◆ EXERCISE OBJECTIVE ◆
Each line in the records below, from the one that contains "manlegs (175, 651)" to the one that contains "View Item (208, 1907)", should be reproduced exactly, the first and last included.

◆ STORED DATA ◆
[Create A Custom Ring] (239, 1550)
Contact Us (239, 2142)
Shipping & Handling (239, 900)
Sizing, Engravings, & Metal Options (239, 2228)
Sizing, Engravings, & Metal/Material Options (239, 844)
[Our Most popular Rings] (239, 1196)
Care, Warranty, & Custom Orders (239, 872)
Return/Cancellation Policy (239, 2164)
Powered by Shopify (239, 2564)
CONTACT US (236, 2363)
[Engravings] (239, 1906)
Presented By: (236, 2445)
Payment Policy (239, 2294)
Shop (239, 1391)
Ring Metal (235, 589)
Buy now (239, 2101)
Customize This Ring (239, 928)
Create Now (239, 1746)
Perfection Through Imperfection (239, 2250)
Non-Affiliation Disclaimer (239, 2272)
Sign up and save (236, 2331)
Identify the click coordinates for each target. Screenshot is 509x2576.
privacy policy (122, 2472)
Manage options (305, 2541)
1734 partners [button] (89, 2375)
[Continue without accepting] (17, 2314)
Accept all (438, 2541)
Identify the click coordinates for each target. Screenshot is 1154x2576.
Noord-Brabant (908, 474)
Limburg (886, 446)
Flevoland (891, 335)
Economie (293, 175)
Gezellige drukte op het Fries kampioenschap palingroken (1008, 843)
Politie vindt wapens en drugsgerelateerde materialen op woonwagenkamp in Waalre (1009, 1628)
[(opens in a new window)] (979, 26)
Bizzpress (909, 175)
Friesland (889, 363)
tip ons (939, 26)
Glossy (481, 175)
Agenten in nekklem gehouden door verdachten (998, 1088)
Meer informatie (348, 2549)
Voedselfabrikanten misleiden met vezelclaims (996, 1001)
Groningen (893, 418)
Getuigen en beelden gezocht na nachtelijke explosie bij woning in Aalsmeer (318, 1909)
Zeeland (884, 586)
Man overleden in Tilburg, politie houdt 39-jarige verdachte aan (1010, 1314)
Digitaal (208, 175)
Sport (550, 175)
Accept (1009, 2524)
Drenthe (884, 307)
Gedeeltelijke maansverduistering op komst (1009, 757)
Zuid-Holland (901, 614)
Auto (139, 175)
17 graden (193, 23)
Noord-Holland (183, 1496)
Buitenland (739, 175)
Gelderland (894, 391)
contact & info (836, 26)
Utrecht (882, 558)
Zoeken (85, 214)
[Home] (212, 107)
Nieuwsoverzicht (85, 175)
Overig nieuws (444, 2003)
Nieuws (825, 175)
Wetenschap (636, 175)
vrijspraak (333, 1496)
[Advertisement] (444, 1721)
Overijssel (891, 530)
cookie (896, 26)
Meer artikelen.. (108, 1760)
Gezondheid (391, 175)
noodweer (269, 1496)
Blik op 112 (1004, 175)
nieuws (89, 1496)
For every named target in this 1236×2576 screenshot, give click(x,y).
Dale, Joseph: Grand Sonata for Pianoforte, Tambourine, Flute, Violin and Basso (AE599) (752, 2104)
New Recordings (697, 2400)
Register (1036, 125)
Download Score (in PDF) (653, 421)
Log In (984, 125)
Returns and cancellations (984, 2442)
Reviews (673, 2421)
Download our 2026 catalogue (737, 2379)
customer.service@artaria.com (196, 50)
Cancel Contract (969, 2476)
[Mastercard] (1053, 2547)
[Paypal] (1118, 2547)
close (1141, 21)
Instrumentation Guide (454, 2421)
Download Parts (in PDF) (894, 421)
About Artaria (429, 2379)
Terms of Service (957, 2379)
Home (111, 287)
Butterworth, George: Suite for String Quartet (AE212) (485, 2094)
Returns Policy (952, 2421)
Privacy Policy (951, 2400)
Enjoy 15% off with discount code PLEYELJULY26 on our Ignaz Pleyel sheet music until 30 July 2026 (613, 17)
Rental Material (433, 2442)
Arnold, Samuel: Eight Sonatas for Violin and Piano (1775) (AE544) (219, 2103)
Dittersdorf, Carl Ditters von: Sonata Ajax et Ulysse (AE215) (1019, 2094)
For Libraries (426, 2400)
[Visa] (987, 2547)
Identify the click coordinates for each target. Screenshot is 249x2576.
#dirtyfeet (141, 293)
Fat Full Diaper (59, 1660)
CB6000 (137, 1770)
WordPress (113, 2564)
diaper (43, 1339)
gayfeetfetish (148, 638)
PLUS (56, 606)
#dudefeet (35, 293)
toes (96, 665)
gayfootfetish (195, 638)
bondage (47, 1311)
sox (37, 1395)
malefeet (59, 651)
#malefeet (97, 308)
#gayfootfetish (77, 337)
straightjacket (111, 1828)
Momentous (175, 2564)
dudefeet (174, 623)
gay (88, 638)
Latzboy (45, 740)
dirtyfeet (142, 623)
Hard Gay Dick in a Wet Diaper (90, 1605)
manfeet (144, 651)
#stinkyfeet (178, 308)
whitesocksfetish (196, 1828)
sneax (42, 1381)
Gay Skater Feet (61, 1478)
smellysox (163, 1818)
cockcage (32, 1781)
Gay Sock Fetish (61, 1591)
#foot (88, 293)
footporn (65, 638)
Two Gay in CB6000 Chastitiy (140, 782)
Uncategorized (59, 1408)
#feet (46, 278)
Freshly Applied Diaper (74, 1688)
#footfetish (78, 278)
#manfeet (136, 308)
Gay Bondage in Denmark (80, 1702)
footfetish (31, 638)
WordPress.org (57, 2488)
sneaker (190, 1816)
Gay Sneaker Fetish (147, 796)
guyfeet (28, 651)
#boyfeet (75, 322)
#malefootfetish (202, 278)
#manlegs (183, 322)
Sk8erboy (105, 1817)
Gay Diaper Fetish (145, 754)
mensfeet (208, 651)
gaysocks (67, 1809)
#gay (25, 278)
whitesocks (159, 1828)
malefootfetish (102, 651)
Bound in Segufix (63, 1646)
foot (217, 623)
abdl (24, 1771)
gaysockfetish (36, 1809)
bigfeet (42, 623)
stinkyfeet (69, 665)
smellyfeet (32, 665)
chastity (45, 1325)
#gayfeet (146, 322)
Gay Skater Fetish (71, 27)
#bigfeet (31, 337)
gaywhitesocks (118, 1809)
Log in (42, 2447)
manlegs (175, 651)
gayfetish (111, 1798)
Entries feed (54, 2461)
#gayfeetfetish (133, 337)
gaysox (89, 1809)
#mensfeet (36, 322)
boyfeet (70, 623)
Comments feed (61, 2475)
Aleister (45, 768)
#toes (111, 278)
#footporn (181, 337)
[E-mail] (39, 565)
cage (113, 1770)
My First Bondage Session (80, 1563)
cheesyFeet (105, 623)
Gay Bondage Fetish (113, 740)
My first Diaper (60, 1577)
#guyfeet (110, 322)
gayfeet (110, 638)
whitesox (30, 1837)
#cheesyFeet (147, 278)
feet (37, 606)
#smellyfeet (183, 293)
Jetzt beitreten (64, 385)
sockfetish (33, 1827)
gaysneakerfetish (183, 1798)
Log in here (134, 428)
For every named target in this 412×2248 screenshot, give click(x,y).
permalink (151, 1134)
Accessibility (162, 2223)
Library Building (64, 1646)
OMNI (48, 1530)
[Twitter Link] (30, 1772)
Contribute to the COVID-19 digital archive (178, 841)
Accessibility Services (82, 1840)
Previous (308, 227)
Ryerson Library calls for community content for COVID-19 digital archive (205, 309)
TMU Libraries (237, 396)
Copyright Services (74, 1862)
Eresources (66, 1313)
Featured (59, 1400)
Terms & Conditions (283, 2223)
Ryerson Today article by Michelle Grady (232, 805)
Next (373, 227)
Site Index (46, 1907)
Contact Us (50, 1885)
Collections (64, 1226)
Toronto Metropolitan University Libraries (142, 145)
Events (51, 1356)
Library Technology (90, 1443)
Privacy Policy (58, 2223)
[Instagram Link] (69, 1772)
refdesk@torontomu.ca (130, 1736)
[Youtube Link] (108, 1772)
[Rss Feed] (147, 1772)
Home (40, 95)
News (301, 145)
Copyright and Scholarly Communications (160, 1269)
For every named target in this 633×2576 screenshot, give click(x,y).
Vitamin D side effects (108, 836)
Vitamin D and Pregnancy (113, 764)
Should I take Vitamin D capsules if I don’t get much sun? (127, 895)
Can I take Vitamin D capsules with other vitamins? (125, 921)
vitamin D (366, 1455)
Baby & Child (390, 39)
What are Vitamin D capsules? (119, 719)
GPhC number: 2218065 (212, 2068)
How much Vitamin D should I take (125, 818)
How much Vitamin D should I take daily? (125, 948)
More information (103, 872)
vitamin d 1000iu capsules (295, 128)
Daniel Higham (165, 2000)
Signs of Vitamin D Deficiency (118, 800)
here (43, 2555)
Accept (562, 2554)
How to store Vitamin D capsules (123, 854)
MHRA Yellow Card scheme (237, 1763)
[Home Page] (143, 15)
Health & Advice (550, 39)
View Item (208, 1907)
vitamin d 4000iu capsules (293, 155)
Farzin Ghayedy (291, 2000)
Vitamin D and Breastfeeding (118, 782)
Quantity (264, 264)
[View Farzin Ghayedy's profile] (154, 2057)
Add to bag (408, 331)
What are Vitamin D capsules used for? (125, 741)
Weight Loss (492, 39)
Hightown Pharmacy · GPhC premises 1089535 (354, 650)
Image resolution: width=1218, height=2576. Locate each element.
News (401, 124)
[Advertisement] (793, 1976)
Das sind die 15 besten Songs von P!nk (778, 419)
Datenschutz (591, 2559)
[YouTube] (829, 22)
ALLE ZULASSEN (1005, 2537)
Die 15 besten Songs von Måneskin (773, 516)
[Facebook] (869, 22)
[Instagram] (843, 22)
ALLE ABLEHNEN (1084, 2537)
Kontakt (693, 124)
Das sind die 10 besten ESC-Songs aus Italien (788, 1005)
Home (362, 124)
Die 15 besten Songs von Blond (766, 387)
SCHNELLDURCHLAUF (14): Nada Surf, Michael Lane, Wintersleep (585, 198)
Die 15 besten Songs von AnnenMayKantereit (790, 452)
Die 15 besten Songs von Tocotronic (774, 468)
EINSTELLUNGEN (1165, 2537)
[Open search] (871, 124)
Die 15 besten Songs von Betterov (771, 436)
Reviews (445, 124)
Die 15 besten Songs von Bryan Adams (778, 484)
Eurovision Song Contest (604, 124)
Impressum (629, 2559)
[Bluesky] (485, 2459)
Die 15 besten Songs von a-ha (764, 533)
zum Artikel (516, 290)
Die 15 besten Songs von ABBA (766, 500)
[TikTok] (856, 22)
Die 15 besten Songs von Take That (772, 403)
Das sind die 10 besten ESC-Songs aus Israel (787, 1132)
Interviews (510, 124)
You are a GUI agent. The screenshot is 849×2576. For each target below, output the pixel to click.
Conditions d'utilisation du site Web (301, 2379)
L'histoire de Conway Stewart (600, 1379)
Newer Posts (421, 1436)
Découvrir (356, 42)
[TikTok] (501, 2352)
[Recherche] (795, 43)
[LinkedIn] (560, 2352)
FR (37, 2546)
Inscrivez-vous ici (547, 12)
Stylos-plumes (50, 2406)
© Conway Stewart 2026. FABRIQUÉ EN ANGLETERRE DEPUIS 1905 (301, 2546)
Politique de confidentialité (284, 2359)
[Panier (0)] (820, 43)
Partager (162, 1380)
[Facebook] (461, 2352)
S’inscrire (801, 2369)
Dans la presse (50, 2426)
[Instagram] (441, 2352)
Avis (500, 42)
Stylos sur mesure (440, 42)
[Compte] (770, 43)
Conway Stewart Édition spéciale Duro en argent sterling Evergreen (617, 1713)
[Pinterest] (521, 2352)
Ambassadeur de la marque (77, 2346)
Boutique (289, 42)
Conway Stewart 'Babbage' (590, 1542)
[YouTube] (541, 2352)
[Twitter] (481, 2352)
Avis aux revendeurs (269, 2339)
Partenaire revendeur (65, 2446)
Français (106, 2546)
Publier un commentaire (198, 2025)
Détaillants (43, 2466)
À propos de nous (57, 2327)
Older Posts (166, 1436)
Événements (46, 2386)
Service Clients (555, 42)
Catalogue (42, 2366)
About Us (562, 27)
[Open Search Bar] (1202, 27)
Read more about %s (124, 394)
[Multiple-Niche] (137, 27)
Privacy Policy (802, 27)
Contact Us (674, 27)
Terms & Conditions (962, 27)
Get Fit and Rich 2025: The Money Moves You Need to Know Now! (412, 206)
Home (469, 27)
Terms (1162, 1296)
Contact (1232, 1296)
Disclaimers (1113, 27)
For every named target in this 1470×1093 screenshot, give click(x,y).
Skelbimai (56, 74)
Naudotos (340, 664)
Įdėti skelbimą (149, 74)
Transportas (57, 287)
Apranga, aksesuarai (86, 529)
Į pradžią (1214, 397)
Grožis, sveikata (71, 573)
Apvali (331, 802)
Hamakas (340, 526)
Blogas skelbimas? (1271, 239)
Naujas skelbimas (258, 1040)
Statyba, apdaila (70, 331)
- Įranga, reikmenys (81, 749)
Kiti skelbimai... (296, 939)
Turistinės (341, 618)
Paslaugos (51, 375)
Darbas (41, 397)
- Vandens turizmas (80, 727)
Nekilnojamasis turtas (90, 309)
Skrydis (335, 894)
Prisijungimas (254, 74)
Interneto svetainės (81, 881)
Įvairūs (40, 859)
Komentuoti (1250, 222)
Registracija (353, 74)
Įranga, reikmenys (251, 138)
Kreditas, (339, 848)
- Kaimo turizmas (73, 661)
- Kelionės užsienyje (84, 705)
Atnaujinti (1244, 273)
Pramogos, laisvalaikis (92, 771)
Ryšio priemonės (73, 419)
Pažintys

◆ WRITTEN SOLUTION ◆
manlegs (175, 651)
gayfetish (111, 1798)
Entries feed (54, 2461)
#gayfeetfetish (133, 337)
gaysox (89, 1809)
#mensfeet (36, 322)
boyfeet (70, 623)
Comments feed (61, 2475)
Aleister (45, 768)
#toes (111, 278)
#footporn (181, 337)
[E-mail] (39, 565)
cage (113, 1770)
My First Bondage Session (80, 1563)
cheesyFeet (105, 623)
Gay Bondage Fetish (113, 740)
My first Diaper (60, 1577)
#guyfeet (110, 322)
gayfeet (110, 638)
whitesox (30, 1837)
#cheesyFeet (147, 278)
feet (37, 606)
#smellyfeet (183, 293)
Jetzt beitreten (64, 385)
sockfetish (33, 1827)
gaysneakerfetish (183, 1798)
Log in here (134, 428)
For every named target in this 412×2248 screenshot, give click(x,y).
permalink (151, 1134)
Accessibility (162, 2223)
Library Building (64, 1646)
OMNI (48, 1530)
[Twitter Link] (30, 1772)
Contribute to the COVID-19 digital archive (178, 841)
Accessibility Services (82, 1840)
Previous (308, 227)
Ryerson Library calls for community content for COVID-19 digital archive (205, 309)
TMU Libraries (237, 396)
Copyright Services (74, 1862)
Eresources (66, 1313)
Featured (59, 1400)
Terms & Conditions (283, 2223)
Ryerson Today article by Michelle Grady (232, 805)
Next (373, 227)
Site Index (46, 1907)
Contact Us (50, 1885)
Collections (64, 1226)
Toronto Metropolitan University Libraries (142, 145)
Events (51, 1356)
Library Technology (90, 1443)
Privacy Policy (58, 2223)
[Instagram Link] (69, 1772)
refdesk@torontomu.ca (130, 1736)
[Youtube Link] (108, 1772)
[Rss Feed] (147, 1772)
Home (40, 95)
News (301, 145)
Copyright and Scholarly Communications (160, 1269)
For every named target in this 633×2576 screenshot, give click(x,y).
Vitamin D side effects (108, 836)
Vitamin D and Pregnancy (113, 764)
Should I take Vitamin D capsules if I don’t get much sun? (127, 895)
Can I take Vitamin D capsules with other vitamins? (125, 921)
vitamin D (366, 1455)
Baby & Child (390, 39)
What are Vitamin D capsules? (119, 719)
GPhC number: 2218065 (212, 2068)
How much Vitamin D should I take (125, 818)
How much Vitamin D should I take daily? (125, 948)
More information (103, 872)
vitamin d 1000iu capsules (295, 128)
Daniel Higham (165, 2000)
Signs of Vitamin D Deficiency (118, 800)
here (43, 2555)
Accept (562, 2554)
How to store Vitamin D capsules (123, 854)
MHRA Yellow Card scheme (237, 1763)
[Home Page] (143, 15)
Health & Advice (550, 39)
View Item (208, 1907)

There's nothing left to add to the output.